A él, sin embargo, le basta con reclamarlas para apuntalar en casa su imagen de defensor de los intereses de Reino Unido y para retratar a Bruselas como un ente intransigente que ha rechazado la mano conciliadora de Londres. Con esta beligerancia y su invocación al "esfuerzo nacional" de la II Guerra Mundial, su estrategia pasaría por apostar por una salida sin acuerdo como única alternativa que la UE ha dejado a su disposición, pese a los dramáticos efectos que el propio regulador fiscal del Gobierno ha anticipado en tal desenlace, desde un agujero en las finanzas públicas de 30.000 millones de libras (33.400 en euros) durante los próximos cuatro años, a una perniciosa recesión en 2020.

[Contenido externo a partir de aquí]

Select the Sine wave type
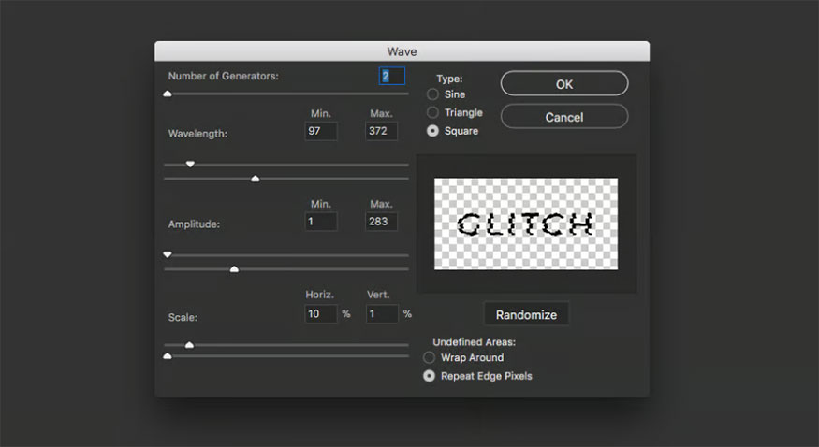 pos(432,94)
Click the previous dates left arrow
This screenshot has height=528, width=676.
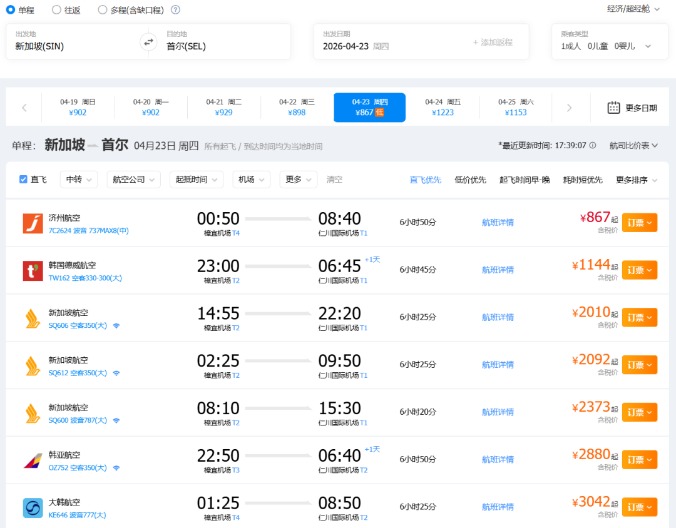click(24, 108)
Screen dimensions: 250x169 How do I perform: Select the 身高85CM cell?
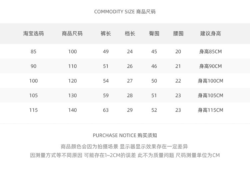[x=210, y=52]
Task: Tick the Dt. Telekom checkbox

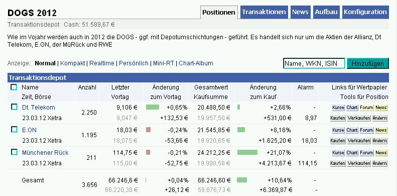Action: click(x=14, y=107)
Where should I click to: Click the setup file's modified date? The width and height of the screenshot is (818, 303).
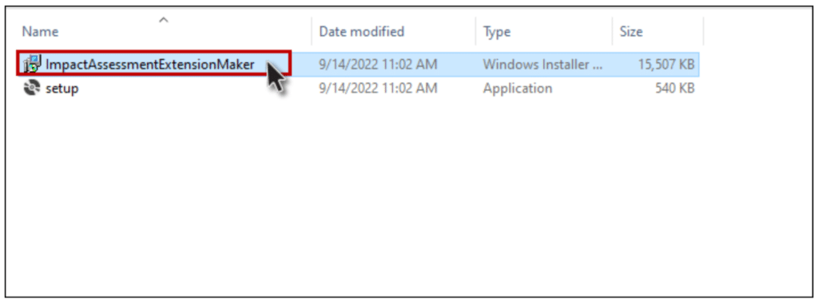click(x=378, y=89)
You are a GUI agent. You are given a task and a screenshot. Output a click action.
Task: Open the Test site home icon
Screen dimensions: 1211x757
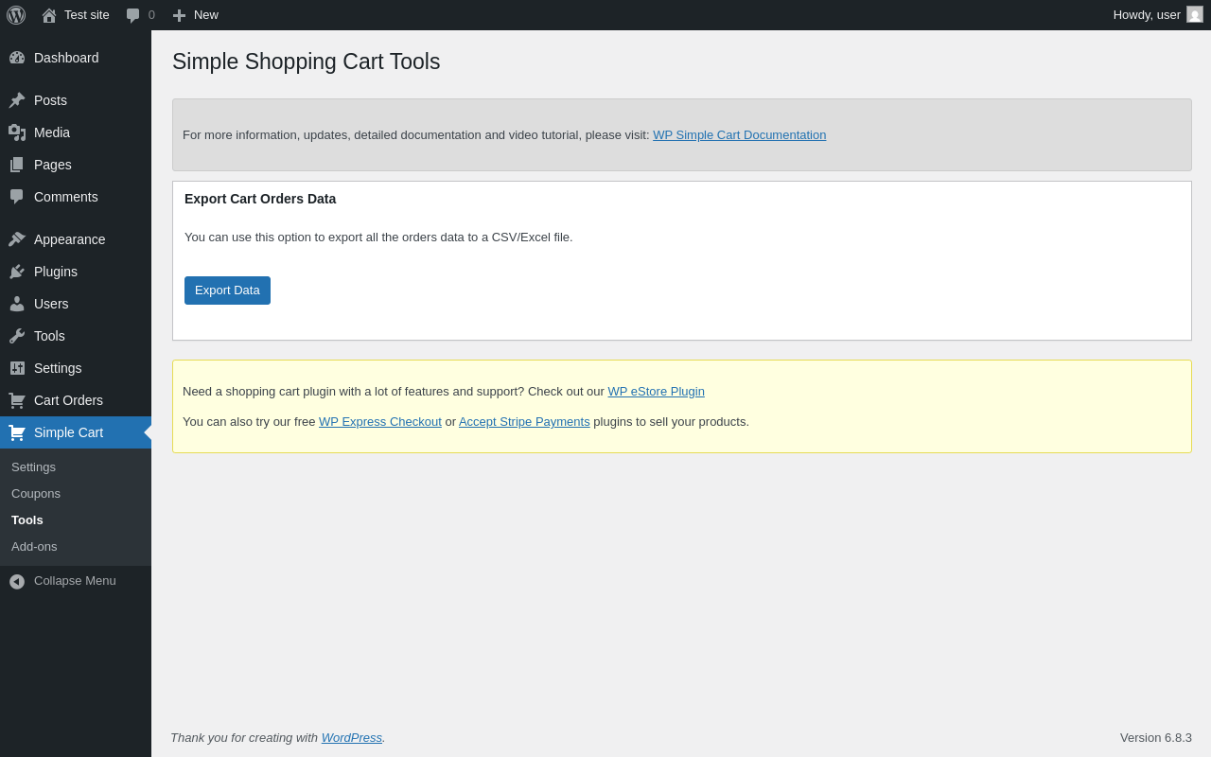49,15
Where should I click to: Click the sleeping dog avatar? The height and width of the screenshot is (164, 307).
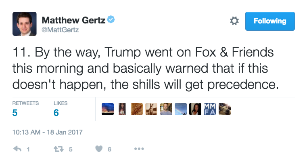(225, 109)
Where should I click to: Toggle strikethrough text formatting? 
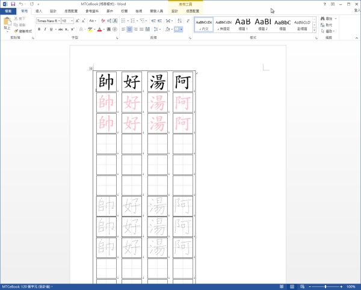pyautogui.click(x=60, y=29)
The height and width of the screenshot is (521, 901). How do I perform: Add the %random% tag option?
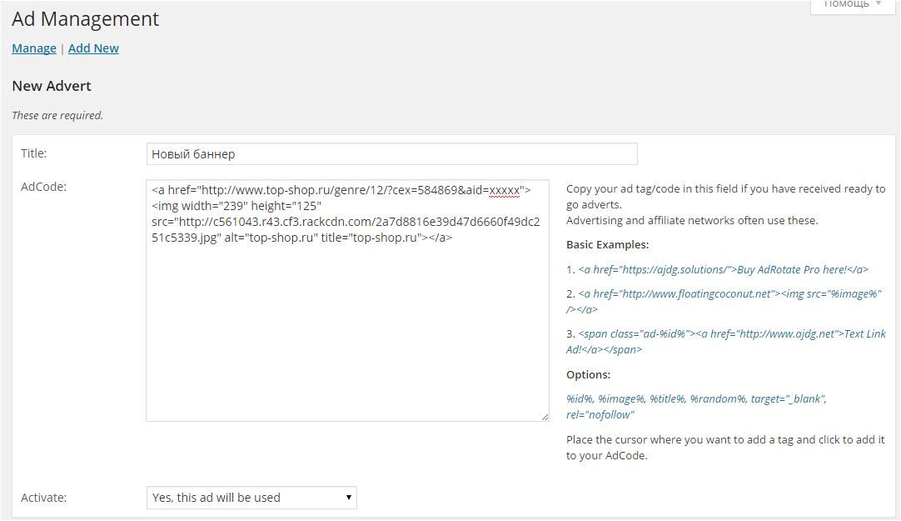pos(718,399)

El alcance del riesgo de un Brexit abrupto incluye carencias en materia de alimentos, los problemas de abastecimiento de medicinas y potenciales disturbios en la calle
Según había contado The Sunday Times antes del fin de las primarias, Johnson se habría quedado profundamente conmocionado cuando altos funcionarios del Estado le explicaron el alcance del riesgo de un Brexit abrupto, desde las carencias en materia de alimentos, a los problemas de abastecimiento de medicinas y potenciales disturbios en la calle. Además, desencadenaría el daño colateral que desbarataría cualquier reputación de competencia económica de la derecha británica.
En consecuencia, aunque puede que el premier hable en serio cuando dice estar preparado para tal sacrificio, lo cierto es que sabe que el Parlamento se lo impedirá, de una manera u otra, y es ahí donde su táctica cobra sentido: al detener una ruptura a las bravas, la Cámara de los Comunes le pondría en bandeja de plata el argumento perfecto para luchar en unas generales y, espera, ganarlas.
La diatriba electoral se diseñaría en torno a la idea de que Boris Johnson es el mandatario que lucha por la voluntad de la ciudadanía, frente a la desconexión de la burbuja de Westminster, un campo de batalla que se ajusta a la perfección al perfil de un candidato que había logrado hasta dos victorias para el Partido Conservador en Londres, una metrópolis eminentemente liberal, y capaz de llevar en 2016 el peso de una campaña a favor de abandonar la UE que había desafiado al establishment en su conjunto.
El plan tiene sus escollos, no solo porque podría reventarle en las manos si no le garantiza los escaños necesarios, sino porque se basaría en una peligrosa dicotomía que podría polarizar todavía más la sociedad y agravar los ataques dirigidos a los diputados desde que el bloqueo se encallase como la nueva realidad.